START TEXT
Bald eagles attempting to raise chicks in Louisiana succeed close to 100 percent of the time

Bald eagles attempting to raise chicks in Louisiana succeed close to 100 percent of the time
A bald eagle with its eaglet in its nest in New Orleans (John Snell)

(WVUE) - A state survey finds bald eagle pairs that attempted to raise eaglets in South Louisiana this spring succeeded 97 percent of the time.

"Its one of the best conservation stories of any animal that was on the endangered species list," said Michael Seymour, non-game ornithologist for the Louisiana Department of Wildlife and Fisheries.

Once numbering just a few eagle pairs statewide, Seymour estimates there are at least 350 active nests today and probably significantly more.

An aerial survey in recent months identified 599 nests in Southeastern and South Central Louisiana. However, Seymour said eagle pairs often build multiple nests in their lifetimes, but utilize only one of them, usually for several seasons in a row.

Of 64 active nests surveyed a second time by helicopter, Wildlife and Fisheries staff members counted 62 as being successful. They define success as a nest with at least one eaglet surviving to eight weeks.
END TEXT
START DATA FOR ANALYSIS
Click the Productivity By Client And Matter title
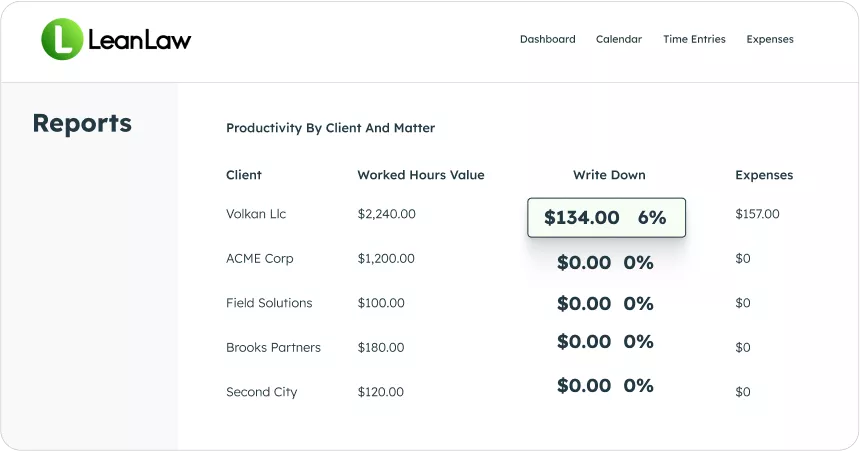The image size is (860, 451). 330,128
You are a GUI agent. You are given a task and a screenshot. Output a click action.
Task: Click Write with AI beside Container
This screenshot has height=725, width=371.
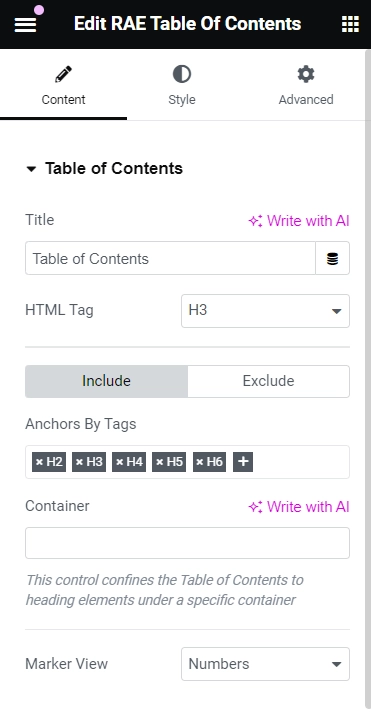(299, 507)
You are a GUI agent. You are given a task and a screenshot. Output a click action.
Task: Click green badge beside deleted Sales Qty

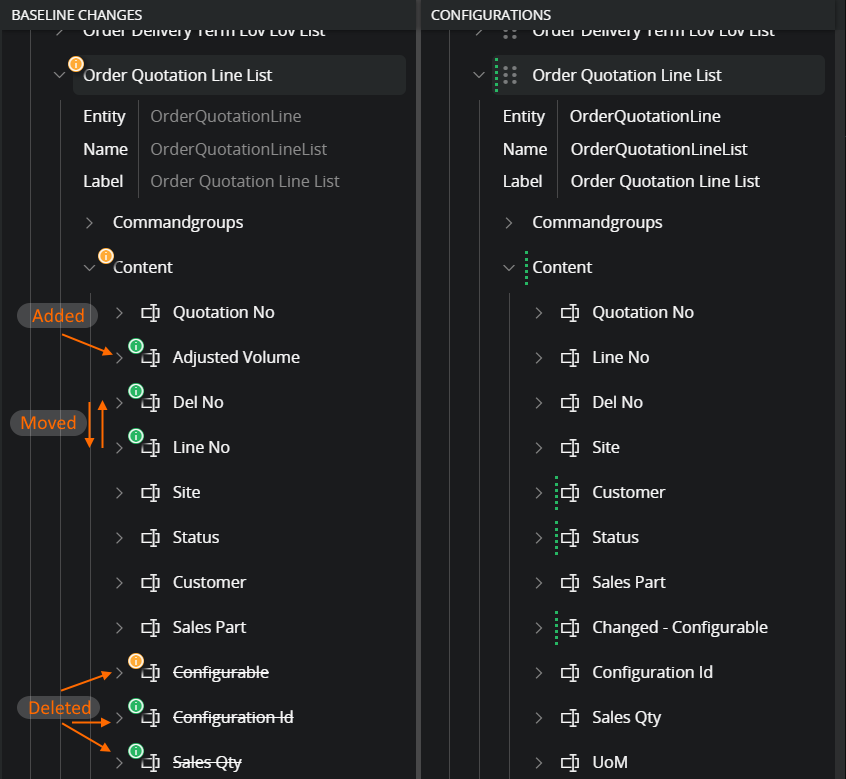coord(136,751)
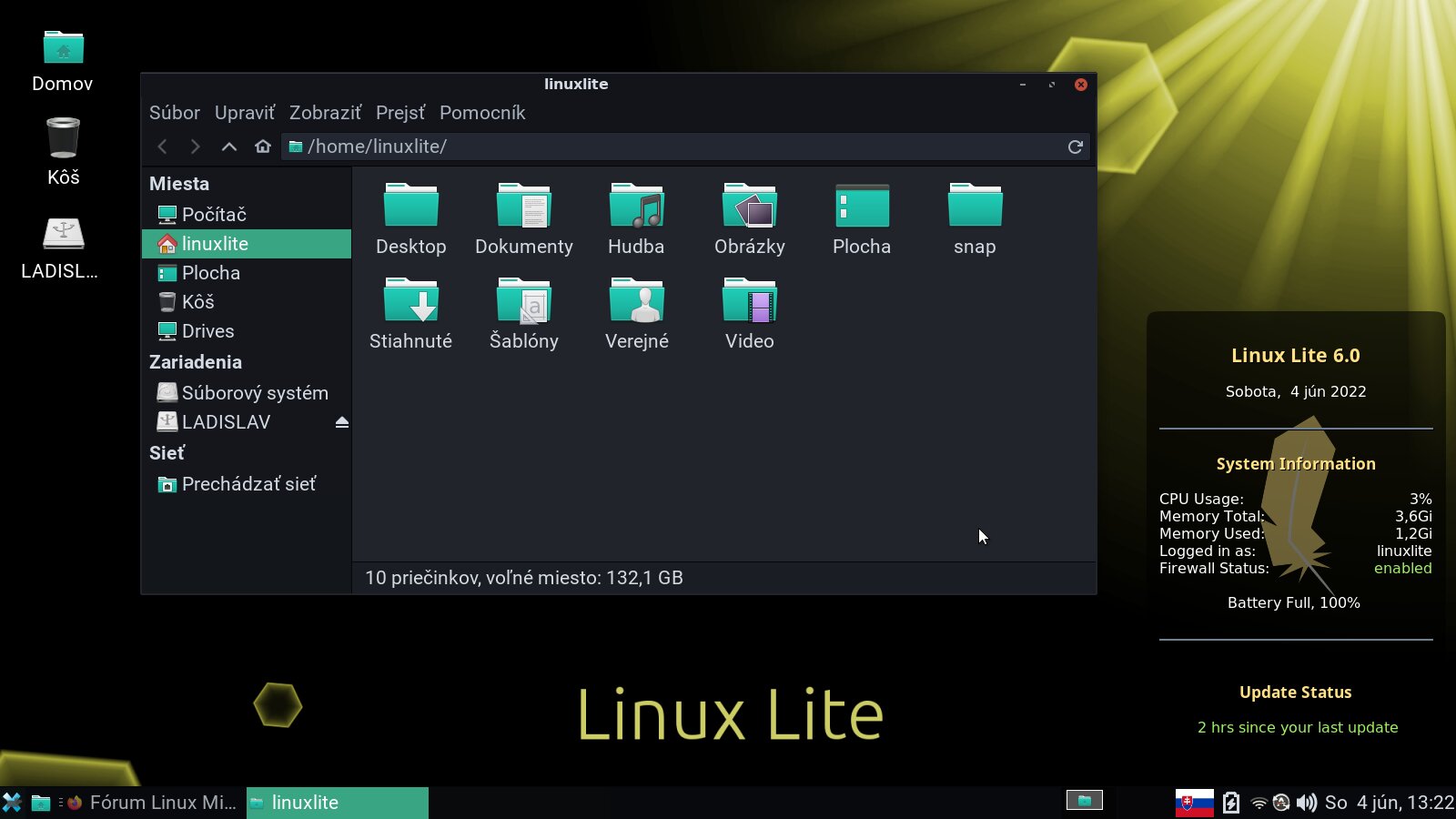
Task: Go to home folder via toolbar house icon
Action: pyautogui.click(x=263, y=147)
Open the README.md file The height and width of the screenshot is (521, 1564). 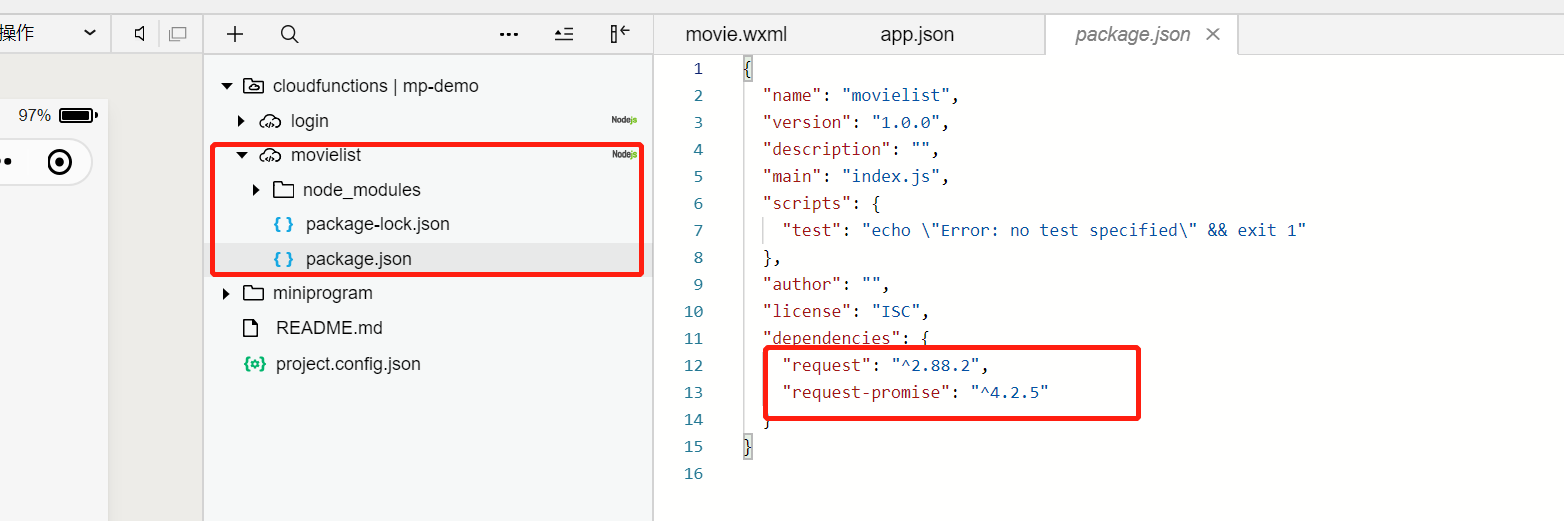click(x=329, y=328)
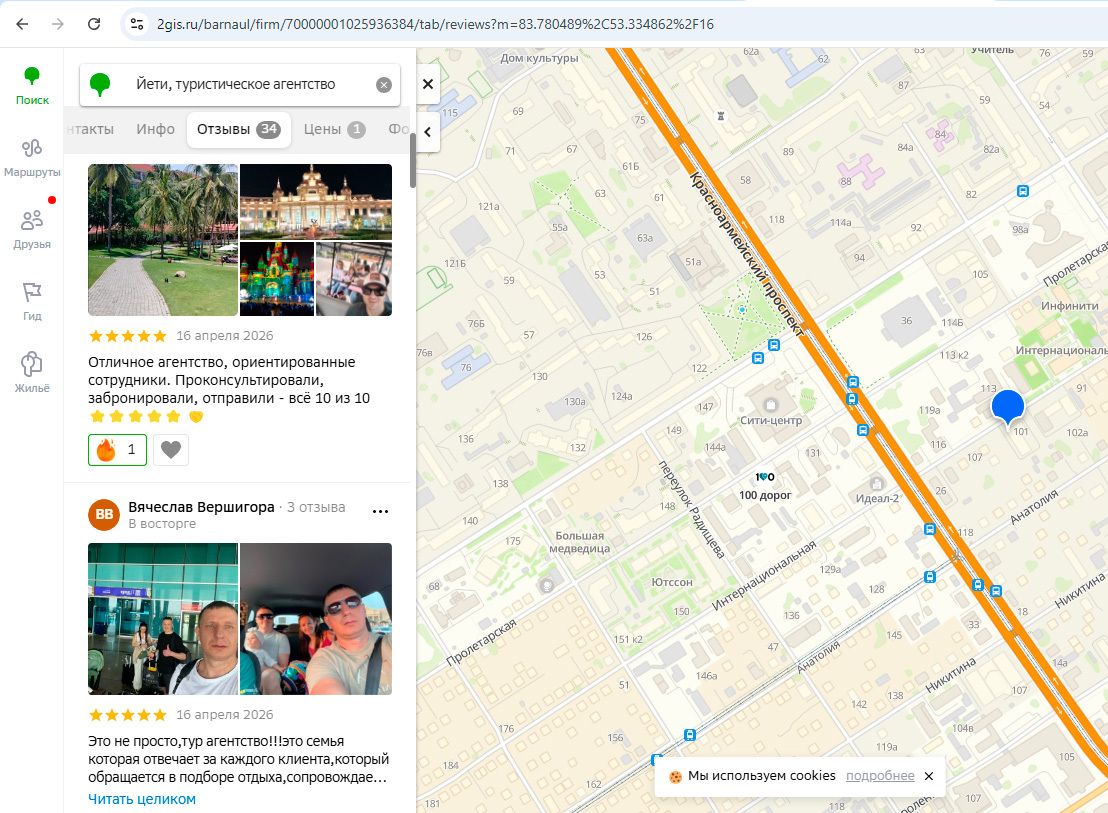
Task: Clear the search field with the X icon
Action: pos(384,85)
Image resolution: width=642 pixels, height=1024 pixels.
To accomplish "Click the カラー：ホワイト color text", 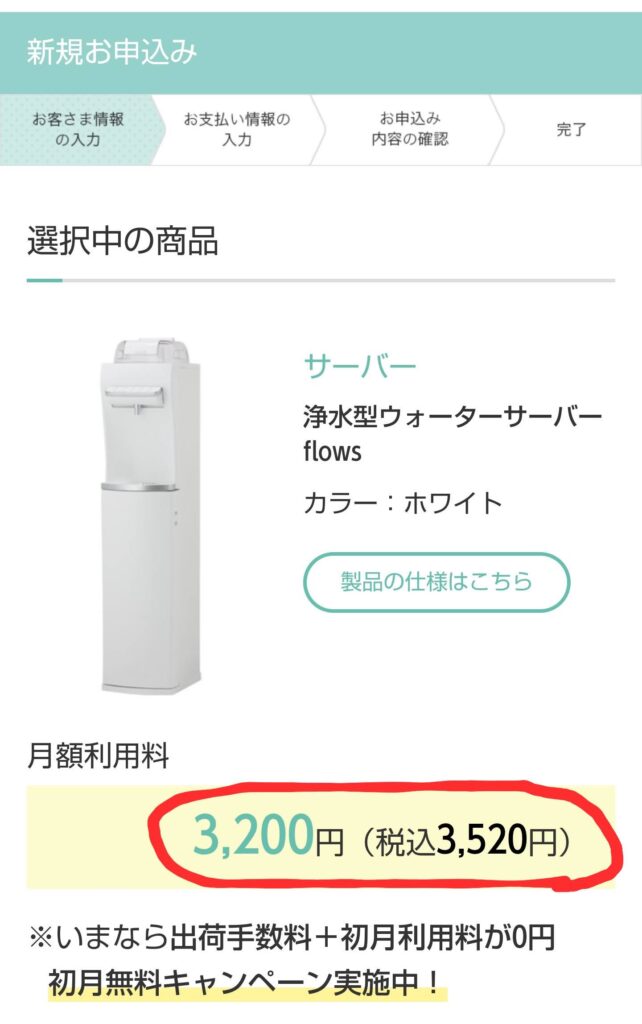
END DATA FOR ANALYSIS
WORK INSTRUCTIONS:
a: Reproduce the part of the bald eagle article starting with "An aerial survey" and going on through "to eight weeks.".
b: Answer these questions from the bald eagle article:
(i) What success rate did the state survey find for bald eagle pairs that tried to raise eaglets in South Louisiana this spring?
(ii) How many nests did the aerial survey identify in Southeastern and South Central Louisiana?
(iii) How do Wildlife and Fisheries staff members define a successful nest?
Rely only on the bald eagle article to respond.

RESPONSES FOR EACH TASK:
a:
An aerial survey in recent months identified 599 nests in Southeastern and South Central Louisiana. However, Seymour said eagle pairs often build multiple nests in their lifetimes, but utilize only one of them, usually for several seasons in a row.

Of 64 active nests surveyed a second time by helicopter, Wildlife and Fisheries staff members counted 62 as being successful. They define success as a nest with at least one eaglet surviving to eight weeks.

b:
(i) 97 percent
(ii) 599 nests
(iii) A nest with at least one eaglet surviving to eight weeks